▶ ASSIGNED TASK
Under this line are the records; write out word for word the part that begins at the line containing "Chicago (639, 1826)" and ends at the line containing "children's stories (815, 1826)", and no more.

[Records from a data collection]

<<<<

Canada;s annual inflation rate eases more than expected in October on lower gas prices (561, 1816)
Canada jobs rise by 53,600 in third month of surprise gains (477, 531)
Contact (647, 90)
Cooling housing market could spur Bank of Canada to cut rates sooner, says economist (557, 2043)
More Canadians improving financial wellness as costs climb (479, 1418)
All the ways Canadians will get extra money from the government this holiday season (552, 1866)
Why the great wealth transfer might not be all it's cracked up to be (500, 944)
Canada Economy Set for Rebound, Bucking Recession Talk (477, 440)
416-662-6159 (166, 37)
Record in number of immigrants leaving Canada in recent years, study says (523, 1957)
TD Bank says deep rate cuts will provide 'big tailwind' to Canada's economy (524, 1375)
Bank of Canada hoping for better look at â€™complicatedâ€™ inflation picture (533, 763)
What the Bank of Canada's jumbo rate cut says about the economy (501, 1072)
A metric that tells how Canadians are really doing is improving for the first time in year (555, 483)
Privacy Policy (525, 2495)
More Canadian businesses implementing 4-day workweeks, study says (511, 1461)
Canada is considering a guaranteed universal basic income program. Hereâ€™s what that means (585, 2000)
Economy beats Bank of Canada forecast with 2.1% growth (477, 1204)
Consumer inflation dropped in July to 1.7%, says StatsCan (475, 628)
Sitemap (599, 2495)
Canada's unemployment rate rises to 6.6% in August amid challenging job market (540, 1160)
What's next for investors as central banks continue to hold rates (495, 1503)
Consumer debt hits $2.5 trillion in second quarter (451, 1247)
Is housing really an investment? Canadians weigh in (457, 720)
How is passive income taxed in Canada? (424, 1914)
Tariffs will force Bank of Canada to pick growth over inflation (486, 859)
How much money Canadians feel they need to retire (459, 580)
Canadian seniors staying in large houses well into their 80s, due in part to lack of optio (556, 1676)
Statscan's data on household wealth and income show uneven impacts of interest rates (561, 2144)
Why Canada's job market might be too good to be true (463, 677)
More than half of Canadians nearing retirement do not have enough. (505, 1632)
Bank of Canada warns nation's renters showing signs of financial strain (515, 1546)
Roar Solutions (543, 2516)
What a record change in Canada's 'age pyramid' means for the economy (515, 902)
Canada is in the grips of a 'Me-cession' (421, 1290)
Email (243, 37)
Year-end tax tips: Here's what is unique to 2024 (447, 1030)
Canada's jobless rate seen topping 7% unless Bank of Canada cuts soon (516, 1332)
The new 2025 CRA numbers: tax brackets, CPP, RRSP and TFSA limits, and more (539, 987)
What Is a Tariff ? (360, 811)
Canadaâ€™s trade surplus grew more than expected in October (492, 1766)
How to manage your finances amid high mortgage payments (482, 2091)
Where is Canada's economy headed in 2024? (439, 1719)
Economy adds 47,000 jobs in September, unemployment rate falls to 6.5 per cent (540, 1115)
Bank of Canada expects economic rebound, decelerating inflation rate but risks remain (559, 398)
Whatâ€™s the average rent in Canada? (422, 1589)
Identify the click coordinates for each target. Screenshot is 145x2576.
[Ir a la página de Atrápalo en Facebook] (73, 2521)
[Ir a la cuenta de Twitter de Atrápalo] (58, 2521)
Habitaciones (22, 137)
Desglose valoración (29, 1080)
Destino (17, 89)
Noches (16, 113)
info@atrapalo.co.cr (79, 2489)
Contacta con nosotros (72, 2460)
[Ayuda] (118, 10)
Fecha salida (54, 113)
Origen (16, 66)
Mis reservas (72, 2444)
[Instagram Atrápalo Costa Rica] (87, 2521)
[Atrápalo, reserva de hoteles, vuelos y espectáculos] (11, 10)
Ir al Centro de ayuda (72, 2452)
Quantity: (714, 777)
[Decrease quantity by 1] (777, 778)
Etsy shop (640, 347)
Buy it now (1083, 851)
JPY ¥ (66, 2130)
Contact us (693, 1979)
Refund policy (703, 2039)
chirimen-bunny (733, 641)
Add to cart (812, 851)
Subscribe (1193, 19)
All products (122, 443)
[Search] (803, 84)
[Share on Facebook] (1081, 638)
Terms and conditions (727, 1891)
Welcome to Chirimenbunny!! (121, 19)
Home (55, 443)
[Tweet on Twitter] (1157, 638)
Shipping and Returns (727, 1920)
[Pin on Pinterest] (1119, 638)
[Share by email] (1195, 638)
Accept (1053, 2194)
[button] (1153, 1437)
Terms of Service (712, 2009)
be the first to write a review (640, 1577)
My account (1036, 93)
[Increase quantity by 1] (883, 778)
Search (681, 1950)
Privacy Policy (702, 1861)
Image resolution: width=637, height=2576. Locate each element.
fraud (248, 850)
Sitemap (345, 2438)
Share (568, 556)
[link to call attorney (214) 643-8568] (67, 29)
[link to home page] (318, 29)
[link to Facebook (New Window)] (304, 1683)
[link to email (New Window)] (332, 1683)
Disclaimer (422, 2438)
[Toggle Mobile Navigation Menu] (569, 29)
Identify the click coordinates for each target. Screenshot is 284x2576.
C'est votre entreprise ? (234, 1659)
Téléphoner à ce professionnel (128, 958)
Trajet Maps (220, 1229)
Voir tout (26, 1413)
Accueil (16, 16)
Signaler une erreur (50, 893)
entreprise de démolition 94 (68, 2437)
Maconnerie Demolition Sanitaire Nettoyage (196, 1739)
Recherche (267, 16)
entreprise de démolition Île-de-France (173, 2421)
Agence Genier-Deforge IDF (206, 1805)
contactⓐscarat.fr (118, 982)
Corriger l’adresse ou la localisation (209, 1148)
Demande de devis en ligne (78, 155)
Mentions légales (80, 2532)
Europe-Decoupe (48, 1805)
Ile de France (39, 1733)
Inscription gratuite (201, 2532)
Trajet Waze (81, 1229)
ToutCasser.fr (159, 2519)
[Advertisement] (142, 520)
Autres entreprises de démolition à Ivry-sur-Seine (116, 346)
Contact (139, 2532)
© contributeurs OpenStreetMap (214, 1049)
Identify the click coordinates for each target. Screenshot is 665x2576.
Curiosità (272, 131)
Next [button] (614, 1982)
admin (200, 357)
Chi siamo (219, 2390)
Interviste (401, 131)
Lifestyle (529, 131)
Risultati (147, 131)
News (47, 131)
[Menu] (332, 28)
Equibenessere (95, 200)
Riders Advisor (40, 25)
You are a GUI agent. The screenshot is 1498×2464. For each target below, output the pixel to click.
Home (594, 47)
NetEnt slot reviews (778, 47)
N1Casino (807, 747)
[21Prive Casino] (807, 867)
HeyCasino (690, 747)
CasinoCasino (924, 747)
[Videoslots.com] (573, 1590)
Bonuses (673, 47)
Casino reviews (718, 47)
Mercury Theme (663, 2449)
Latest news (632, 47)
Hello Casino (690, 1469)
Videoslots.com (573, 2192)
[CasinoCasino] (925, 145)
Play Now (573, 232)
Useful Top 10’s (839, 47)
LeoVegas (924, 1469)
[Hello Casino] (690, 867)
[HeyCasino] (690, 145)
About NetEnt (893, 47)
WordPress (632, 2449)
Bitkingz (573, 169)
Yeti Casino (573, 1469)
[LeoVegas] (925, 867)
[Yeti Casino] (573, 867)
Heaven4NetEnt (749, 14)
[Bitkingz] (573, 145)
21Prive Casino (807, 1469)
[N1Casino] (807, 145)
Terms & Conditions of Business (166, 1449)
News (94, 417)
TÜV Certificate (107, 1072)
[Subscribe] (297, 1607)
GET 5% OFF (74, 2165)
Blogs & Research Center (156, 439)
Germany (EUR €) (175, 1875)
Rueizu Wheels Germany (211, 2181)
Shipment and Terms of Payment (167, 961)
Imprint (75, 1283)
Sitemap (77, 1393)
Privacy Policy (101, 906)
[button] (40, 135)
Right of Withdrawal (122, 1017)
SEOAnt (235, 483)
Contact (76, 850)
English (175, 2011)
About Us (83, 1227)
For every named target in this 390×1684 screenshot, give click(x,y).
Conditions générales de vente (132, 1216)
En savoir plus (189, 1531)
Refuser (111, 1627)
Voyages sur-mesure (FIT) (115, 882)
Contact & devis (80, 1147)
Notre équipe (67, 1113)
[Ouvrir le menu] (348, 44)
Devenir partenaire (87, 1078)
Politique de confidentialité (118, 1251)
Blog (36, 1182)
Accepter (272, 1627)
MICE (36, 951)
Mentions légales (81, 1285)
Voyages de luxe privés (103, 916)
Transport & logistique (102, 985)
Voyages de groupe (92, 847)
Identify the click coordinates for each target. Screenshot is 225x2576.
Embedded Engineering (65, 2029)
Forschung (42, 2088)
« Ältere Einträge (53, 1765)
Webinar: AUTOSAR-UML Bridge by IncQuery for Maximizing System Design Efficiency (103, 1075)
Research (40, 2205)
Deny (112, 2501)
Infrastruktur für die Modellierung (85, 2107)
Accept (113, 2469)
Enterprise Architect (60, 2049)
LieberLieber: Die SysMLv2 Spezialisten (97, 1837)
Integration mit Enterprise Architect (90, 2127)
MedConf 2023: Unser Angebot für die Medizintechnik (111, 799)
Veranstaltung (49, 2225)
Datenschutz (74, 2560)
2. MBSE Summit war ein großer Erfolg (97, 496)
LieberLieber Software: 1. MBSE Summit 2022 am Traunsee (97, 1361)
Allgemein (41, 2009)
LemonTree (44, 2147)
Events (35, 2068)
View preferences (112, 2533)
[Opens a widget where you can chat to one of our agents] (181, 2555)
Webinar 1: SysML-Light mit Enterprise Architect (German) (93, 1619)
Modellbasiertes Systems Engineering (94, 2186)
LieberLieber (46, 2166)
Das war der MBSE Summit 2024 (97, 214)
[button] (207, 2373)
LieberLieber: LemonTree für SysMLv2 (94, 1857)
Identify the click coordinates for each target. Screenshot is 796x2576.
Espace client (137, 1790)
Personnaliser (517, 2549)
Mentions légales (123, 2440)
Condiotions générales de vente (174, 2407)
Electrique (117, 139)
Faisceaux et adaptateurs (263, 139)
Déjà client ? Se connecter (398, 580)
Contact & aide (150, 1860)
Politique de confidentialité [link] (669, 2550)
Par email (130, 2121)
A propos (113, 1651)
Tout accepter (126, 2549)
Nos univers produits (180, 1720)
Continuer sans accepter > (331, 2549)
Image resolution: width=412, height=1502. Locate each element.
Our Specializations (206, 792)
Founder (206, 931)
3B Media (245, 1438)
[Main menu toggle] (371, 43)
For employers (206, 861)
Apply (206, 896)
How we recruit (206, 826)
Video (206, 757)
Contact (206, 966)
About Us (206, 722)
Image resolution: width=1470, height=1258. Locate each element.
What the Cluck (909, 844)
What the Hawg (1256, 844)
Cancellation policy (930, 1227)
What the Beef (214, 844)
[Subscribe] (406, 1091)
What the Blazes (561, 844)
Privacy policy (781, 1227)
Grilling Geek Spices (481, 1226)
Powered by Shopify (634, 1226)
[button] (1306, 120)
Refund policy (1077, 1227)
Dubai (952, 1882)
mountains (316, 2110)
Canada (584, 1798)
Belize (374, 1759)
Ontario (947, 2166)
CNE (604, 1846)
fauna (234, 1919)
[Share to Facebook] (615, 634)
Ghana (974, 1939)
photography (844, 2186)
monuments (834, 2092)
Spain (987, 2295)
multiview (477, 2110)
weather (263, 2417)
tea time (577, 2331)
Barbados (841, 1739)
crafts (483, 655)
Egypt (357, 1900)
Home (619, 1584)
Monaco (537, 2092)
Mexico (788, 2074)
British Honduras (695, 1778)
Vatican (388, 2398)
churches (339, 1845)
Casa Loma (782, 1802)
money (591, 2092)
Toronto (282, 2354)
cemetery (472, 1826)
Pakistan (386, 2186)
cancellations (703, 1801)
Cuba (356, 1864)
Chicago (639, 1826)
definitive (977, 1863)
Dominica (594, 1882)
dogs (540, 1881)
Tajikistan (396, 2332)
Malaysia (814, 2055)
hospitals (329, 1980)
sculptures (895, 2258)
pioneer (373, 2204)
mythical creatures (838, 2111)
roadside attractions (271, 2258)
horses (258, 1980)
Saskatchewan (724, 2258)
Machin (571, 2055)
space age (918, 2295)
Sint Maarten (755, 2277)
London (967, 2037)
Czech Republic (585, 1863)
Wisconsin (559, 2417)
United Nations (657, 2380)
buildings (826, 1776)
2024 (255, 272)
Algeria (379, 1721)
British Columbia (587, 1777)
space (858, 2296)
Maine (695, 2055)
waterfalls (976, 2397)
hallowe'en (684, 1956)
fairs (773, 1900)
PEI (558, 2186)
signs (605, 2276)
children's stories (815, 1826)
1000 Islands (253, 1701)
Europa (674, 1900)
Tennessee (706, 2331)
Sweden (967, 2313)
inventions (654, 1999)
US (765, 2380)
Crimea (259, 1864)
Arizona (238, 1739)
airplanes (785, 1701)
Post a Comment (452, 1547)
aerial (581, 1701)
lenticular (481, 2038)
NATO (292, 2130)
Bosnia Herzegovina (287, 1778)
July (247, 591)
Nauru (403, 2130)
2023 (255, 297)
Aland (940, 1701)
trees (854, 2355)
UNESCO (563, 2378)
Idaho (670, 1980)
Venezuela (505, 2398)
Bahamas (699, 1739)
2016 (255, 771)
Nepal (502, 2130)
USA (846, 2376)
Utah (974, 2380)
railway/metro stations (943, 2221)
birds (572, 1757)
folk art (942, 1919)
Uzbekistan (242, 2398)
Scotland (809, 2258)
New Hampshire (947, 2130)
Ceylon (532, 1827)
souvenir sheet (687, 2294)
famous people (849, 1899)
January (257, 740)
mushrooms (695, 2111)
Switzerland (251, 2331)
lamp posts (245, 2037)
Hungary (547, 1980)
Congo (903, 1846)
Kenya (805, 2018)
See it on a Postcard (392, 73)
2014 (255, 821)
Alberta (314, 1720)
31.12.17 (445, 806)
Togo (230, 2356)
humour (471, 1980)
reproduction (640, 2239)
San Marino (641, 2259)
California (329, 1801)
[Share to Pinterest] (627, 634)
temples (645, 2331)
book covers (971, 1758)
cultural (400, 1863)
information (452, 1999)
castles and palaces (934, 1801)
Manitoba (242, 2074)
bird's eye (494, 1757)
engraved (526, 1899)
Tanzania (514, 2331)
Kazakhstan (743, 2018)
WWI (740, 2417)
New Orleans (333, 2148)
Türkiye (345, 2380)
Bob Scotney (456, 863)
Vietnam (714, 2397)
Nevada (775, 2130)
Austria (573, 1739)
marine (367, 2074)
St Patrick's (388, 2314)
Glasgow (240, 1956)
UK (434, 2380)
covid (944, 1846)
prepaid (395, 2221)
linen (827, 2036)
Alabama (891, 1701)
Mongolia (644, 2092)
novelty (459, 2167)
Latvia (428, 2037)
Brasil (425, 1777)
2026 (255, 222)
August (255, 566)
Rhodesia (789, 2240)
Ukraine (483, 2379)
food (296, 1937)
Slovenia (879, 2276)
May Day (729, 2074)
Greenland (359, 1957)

>>>>

▶ YOUR SOLUTION
Chicago (639, 1826)
definitive (977, 1863)
Dominica (594, 1882)
dogs (540, 1881)
Tajikistan (396, 2332)
Malaysia (814, 2055)
hospitals (329, 1980)
sculptures (895, 2258)
pioneer (373, 2204)
mythical creatures (838, 2111)
roadside attractions (271, 2258)
horses (258, 1980)
Saskatchewan (724, 2258)
Machin (571, 2055)
space age (918, 2295)
Sint Maarten (755, 2277)
London (967, 2037)
Czech Republic (585, 1863)
Wisconsin (559, 2417)
United Nations (657, 2380)
buildings (826, 1776)
2024 (255, 272)
Algeria (379, 1721)
British Columbia (587, 1777)
space (858, 2296)
Maine (695, 2055)
waterfalls (976, 2397)
hallowe'en (684, 1956)
fairs (773, 1900)
PEI (558, 2186)
signs (605, 2276)
children's stories (815, 1826)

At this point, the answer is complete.